Subseasonal to Seasonal (S2S) predictions are inherently probabilistic. They are about predicting the probability distributions of future states given initial conditions and external forcing. The question is whether one needs ultra-high-resolution models to represent such distributions, or whether lower resolution models with a suitable combination of deterministic plus newly developed stochastic parameterizations of small-scale feedbacks are sufficient for this purpose. From a computational viewpoint, lower resolution models are obviously more attractive, especially for generating large forecast ensembles to pin down the forecast probability distribution. On the other hand one could argue that ultra-high resolution is necessary, given the existence of coherent structures at every scale and the absence of a spectral energy gap, to adequately capture multi-scale interactions and the statistics of extreme values i.e. the tails of the generally non-Gaussian probability distributions.

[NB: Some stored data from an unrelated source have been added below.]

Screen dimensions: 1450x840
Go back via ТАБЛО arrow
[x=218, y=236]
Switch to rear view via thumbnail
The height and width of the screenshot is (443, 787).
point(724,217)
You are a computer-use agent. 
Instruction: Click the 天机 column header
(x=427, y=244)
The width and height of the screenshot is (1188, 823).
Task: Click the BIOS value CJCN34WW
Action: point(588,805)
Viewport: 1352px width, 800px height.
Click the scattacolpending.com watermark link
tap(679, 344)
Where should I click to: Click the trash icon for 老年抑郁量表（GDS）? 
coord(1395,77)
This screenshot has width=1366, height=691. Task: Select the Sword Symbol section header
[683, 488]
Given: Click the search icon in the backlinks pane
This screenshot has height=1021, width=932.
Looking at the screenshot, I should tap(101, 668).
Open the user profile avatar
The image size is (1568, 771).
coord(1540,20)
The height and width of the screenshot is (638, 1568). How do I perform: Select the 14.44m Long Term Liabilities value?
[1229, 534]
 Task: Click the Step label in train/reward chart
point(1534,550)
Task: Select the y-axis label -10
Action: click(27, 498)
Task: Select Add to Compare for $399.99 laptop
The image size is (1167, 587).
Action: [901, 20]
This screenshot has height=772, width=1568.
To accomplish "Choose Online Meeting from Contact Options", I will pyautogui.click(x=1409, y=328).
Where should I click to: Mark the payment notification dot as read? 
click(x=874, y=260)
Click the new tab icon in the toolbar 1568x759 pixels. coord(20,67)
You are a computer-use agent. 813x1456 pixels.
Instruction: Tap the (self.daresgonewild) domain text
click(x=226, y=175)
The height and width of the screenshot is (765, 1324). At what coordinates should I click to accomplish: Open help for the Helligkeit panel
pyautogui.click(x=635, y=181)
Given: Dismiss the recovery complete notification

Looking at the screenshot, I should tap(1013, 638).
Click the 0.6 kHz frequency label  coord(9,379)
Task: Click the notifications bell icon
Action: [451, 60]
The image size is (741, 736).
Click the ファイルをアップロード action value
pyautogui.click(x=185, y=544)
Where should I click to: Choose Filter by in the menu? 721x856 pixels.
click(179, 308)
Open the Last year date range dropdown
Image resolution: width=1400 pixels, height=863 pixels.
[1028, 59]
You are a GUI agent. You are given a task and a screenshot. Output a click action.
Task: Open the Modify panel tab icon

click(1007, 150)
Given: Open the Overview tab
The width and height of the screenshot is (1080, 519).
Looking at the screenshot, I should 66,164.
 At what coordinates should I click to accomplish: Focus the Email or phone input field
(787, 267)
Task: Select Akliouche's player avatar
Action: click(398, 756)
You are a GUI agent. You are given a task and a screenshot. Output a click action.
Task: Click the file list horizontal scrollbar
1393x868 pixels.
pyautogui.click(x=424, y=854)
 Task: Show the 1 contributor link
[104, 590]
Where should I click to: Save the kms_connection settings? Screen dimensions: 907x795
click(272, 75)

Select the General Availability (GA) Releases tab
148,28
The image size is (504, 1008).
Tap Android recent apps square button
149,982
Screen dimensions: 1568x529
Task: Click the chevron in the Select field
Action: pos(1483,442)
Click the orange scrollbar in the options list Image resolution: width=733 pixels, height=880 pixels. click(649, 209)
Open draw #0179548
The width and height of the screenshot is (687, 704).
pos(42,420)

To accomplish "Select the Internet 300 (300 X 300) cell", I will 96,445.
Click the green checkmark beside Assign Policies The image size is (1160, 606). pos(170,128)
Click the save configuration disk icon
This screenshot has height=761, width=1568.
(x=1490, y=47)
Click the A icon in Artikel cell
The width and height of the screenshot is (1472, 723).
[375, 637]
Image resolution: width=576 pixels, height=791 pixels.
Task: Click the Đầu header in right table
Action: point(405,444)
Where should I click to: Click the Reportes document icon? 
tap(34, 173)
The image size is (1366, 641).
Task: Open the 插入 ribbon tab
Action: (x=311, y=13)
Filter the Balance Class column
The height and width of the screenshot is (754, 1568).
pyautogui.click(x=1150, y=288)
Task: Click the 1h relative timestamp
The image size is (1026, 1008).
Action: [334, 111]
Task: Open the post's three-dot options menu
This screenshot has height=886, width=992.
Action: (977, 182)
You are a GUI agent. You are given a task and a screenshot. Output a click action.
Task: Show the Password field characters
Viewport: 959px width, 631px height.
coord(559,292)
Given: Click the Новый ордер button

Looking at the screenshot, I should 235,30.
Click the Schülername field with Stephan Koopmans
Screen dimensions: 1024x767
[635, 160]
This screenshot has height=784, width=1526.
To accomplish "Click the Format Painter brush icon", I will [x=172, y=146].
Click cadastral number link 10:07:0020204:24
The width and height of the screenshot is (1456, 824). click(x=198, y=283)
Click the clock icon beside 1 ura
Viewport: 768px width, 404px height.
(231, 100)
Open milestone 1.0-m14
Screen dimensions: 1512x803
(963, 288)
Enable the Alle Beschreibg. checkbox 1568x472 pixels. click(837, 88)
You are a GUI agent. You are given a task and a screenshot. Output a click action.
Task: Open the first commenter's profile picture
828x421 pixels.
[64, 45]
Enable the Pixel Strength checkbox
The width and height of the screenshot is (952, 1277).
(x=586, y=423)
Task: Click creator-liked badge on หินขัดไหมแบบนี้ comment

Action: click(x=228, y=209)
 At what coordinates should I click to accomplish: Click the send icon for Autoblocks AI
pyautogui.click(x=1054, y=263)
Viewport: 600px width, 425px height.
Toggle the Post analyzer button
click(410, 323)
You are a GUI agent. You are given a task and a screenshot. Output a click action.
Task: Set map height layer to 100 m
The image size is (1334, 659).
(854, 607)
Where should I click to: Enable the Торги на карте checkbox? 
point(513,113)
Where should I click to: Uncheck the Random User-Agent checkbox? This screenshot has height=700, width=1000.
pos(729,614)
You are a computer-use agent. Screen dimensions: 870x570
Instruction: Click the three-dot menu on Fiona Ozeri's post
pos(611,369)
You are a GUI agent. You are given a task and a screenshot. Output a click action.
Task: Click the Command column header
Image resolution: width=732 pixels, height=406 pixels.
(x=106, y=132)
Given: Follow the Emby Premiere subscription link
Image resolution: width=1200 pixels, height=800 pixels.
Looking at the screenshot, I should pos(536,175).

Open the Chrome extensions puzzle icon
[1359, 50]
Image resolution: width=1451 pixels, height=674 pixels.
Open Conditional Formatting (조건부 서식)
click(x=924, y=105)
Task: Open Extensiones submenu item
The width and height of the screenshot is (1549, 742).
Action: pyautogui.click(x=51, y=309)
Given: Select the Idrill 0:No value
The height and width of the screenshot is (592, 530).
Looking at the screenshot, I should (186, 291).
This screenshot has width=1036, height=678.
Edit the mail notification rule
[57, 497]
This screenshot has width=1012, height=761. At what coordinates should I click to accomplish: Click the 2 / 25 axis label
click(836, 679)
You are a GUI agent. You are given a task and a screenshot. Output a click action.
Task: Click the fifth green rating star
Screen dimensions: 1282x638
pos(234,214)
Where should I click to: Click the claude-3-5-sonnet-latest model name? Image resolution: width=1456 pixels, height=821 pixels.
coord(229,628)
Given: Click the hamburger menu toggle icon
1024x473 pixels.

Comparisons of the probability distributions of daily anomalies in long global atmospheric GCM runs made at ECMWF and NCAR at resolutions ranging from T95 (about 130 km) to T2047 (about 6.5 km) are, however, revealing in this regard. The distributions are indeed non-Gaussian, but to an excellent approximation differ only in their widths but not their shapes at the different resolutions. This remarkable result is argued to be consistent with the stochastically generated skewed (SGS) nature of the distributions, and that beyond T511 (about 25 km) the main impact of higher resolution is merely to enhance the effectively stochastic forcing of the large-scale eddies by small-scale fluxes. This suggests that a resolution of about T511, utilizing a suitable combination of deterministic and stochastic parameterizations to accurately represent variances and energy spectra, should be sufficient for S2S predictions. Indeed we have recently confirmed in a large ensemble forecast experiment performed with the NCEP/GFS model (80-member 15-day forecasts at T254 resolution for 100 forecast cases) that adding stochastic parameterizations to the model not only increases the ensemble spread but also unambiguously reduces the error of the ensemble mean forecast. This increases both the deterministic and probabilistic skill of the forecasts at Day 15, and makes it indistinguishable from that of the much higher resolution operational GFS forecasts. The increase of ensemble spread through the additional stochastic forcing is not surprising, but the unambiguous reduction of the ensemble mean error is. It will be shown how it results from a noise-induced modification of the deterministic forecast evolution operator.